IRISDo the Irish have sole?
Action Plan for the North Sea.

It appears that the sole stock in the Irish Sea is in bad shape. But the scientific advice on the matter does not match the perception of the Belgian fishers. The IRIS project, which sets up self-sampling in the Irish Sea, can help get to the heart of the matter.

CELSEAModel management
Scientific support for developing a management plan for the Celtic Sea.

ILVO is helping to develop a policy-supportive instrument that managers can use as a guide when choosing a strategy for fisheries in the Celtic Sea.

ZORASLess “aqua” in aquaculture.
ZORAS: a zero-output recirculation system for aquaculture.

The ZORAS project strives to create a recirculation system with a minimum of water refreshment and drainage of waste.
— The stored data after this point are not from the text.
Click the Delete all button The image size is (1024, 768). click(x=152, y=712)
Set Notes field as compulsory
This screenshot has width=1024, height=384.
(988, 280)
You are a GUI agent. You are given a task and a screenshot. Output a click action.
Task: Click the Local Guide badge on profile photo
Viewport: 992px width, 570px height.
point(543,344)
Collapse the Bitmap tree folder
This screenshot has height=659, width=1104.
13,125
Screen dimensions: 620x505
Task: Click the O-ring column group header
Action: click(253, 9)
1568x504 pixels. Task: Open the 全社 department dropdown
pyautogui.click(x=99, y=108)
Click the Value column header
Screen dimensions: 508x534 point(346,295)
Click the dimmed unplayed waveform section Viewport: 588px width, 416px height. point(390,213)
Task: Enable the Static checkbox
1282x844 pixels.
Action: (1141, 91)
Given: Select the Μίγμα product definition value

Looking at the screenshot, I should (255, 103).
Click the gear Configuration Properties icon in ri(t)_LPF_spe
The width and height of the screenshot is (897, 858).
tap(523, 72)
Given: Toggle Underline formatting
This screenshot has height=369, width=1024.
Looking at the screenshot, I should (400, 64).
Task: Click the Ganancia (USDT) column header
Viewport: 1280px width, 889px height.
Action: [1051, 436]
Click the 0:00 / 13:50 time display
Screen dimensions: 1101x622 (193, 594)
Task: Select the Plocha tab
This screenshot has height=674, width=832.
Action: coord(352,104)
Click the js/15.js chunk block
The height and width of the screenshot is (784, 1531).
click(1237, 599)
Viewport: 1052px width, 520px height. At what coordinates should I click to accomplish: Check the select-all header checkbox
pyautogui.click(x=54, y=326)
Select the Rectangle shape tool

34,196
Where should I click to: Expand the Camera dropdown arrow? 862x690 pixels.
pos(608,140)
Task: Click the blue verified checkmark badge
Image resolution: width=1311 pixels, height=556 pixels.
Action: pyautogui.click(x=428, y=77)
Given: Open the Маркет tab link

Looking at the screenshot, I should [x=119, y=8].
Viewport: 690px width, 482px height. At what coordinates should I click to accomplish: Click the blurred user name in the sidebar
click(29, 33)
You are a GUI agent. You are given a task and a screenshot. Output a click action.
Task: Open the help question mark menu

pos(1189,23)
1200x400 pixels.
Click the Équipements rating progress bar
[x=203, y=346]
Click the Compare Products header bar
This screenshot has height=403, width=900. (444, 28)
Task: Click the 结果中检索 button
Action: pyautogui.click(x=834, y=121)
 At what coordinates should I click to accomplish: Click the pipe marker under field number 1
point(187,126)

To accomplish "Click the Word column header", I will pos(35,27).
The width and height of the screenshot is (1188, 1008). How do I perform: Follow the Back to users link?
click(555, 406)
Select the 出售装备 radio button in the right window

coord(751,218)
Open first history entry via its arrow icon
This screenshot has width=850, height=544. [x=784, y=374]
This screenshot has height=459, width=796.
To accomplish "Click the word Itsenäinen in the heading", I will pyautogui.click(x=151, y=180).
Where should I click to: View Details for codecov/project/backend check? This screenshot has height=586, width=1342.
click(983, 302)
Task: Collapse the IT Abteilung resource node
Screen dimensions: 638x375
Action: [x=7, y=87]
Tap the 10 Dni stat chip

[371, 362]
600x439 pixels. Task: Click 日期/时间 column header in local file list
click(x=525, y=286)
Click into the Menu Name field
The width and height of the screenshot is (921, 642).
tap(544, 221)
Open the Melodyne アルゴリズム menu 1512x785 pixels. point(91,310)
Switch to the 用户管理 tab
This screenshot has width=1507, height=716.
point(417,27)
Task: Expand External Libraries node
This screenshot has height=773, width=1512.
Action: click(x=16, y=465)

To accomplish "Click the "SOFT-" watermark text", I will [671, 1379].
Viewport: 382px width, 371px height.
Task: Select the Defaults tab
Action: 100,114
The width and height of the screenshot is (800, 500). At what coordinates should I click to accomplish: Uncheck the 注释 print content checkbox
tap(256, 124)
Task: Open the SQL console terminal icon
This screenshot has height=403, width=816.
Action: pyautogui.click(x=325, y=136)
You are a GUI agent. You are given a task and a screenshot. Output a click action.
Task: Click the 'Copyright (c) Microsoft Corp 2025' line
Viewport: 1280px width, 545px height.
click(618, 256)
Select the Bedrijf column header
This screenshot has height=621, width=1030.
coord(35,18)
TECHVISSupport of the fishing industry
The TECHVIS project.

Our fishing industry is in turbulent waters. Rising costs and low fish prices are a constant challenge. The industry is also confronted with a new fisheries policy, including the dreaded landing obligation and possibly an alternative quota system. Protected areas at sea, wind farms and other uses of the sea lead to loss of fishing grounds. In addition, traceability and sustainability increase the demands on our fishermen.

SPEKVIS Search for alternative materials for strings which protect towed fishing nets against abrasion.
The project SPEKVIS seeks alternative materials for strings that protect towed fishing nets against abrasion. In Dutch (Flemish) these strings are called ‘spekking’. During towing these strings are frayed and fragmented and eventually a large number of these strings, which consists of the synthetic material polyethylene, are lost to the sea. During this project we work together with the textile sector, which already has considerable expertise in the field of alternative materials.

pulsvisserijElectrotrawls are the most promising alternative for the conventional beam trawls that use tickler chains.
But what is the effect of electrical pulses on marine organisms?

Electrotrawls have multiple advantages compared to the conventional beam trawls: lower seafloor impact, strongly reduced by-catch and 50% lower fuel consumption. However, little is known about the possible side effects of such pulses. ILVO and Ghent University evaluate the effects.

VALDUVISHow “green” is the fish on your plate?
VALDUVIS scores the sustainability of Belgian-landed fish.

The Belgian fisheries sector is committed to sustainability: experiments with alternative gear, respect of fishing quota, etc. But how sustainable is our fleet actually? And to what extent is the sustainability improved in the recent years through these various efforts? ILVO researchers are currently developing a scoring system to answer these questions. The system will address both ecological and socio-economic dimensions of sustainability.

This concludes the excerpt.